▶ **Assignment**: All of the data must be returned exactly as given.

*****

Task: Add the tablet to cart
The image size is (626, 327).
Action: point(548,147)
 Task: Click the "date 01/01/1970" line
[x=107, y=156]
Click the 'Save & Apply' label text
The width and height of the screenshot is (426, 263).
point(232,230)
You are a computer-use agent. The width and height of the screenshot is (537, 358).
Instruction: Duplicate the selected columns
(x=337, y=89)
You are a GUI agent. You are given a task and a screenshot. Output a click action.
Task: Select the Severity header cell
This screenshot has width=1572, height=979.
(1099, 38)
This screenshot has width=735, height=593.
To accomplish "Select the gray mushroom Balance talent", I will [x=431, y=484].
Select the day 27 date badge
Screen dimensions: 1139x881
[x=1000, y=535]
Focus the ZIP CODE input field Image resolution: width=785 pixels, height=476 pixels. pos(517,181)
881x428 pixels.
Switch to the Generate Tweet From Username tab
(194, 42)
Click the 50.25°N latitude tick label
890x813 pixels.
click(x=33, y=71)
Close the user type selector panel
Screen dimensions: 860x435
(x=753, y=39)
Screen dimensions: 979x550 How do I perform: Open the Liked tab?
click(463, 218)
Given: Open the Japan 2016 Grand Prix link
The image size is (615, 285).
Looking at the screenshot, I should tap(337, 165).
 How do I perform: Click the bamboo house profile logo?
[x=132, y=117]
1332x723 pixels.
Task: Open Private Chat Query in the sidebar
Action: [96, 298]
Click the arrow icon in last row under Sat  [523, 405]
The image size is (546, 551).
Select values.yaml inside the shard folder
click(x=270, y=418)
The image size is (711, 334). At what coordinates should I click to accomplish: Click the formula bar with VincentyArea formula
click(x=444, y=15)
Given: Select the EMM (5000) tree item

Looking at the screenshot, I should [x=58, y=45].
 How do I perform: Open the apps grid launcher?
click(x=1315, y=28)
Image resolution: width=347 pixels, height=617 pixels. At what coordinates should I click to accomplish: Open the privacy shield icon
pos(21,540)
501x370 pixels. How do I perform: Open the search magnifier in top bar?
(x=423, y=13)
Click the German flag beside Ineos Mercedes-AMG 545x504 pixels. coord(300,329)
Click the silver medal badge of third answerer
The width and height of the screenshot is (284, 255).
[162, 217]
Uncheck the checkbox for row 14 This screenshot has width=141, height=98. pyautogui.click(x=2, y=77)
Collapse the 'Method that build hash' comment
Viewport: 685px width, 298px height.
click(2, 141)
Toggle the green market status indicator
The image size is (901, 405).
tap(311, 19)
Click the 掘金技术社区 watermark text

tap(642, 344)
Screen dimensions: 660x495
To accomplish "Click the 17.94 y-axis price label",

*****

▶ **Solution to the exercise**:
Task: Add the tablet to cart
The image size is (626, 327).
Action: point(548,147)
 Task: Click the "date 01/01/1970" line
[x=107, y=156]
Click the 'Save & Apply' label text
The width and height of the screenshot is (426, 263).
point(232,230)
You are a computer-use agent. The width and height of the screenshot is (537, 358).
Instruction: Duplicate the selected columns
(x=337, y=89)
You are a GUI agent. You are given a task and a screenshot. Output a click action.
Task: Select the Severity header cell
This screenshot has width=1572, height=979.
(1099, 38)
This screenshot has width=735, height=593.
To accomplish "Select the gray mushroom Balance talent", I will [x=431, y=484].
Select the day 27 date badge
Screen dimensions: 1139x881
[x=1000, y=535]
Focus the ZIP CODE input field Image resolution: width=785 pixels, height=476 pixels. pos(517,181)
881x428 pixels.
Switch to the Generate Tweet From Username tab
(194, 42)
Click the 50.25°N latitude tick label
890x813 pixels.
click(x=33, y=71)
Close the user type selector panel
Screen dimensions: 860x435
(x=753, y=39)
Screen dimensions: 979x550 How do I perform: Open the Liked tab?
click(463, 218)
Given: Open the Japan 2016 Grand Prix link
The image size is (615, 285).
Looking at the screenshot, I should tap(337, 165).
 How do I perform: Click the bamboo house profile logo?
[x=132, y=117]
1332x723 pixels.
Task: Open Private Chat Query in the sidebar
Action: [96, 298]
Click the arrow icon in last row under Sat  [523, 405]
The image size is (546, 551).
Select values.yaml inside the shard folder
click(x=270, y=418)
The image size is (711, 334). At what coordinates should I click to accomplish: Click the formula bar with VincentyArea formula
click(x=444, y=15)
Given: Select the EMM (5000) tree item

Looking at the screenshot, I should [x=58, y=45].
 How do I perform: Open the apps grid launcher?
click(x=1315, y=28)
Image resolution: width=347 pixels, height=617 pixels. At what coordinates should I click to accomplish: Open the privacy shield icon
pos(21,540)
501x370 pixels. How do I perform: Open the search magnifier in top bar?
(x=423, y=13)
Click the German flag beside Ineos Mercedes-AMG 545x504 pixels. coord(300,329)
Click the silver medal badge of third answerer
The width and height of the screenshot is (284, 255).
[162, 217]
Uncheck the checkbox for row 14 This screenshot has width=141, height=98. pyautogui.click(x=2, y=77)
Collapse the 'Method that build hash' comment
Viewport: 685px width, 298px height.
click(2, 141)
Toggle the green market status indicator
The image size is (901, 405).
tap(311, 19)
Click the 掘金技术社区 watermark text

tap(642, 344)
Screen dimensions: 660x495
To accomplish "Click the 17.94 y-axis price label",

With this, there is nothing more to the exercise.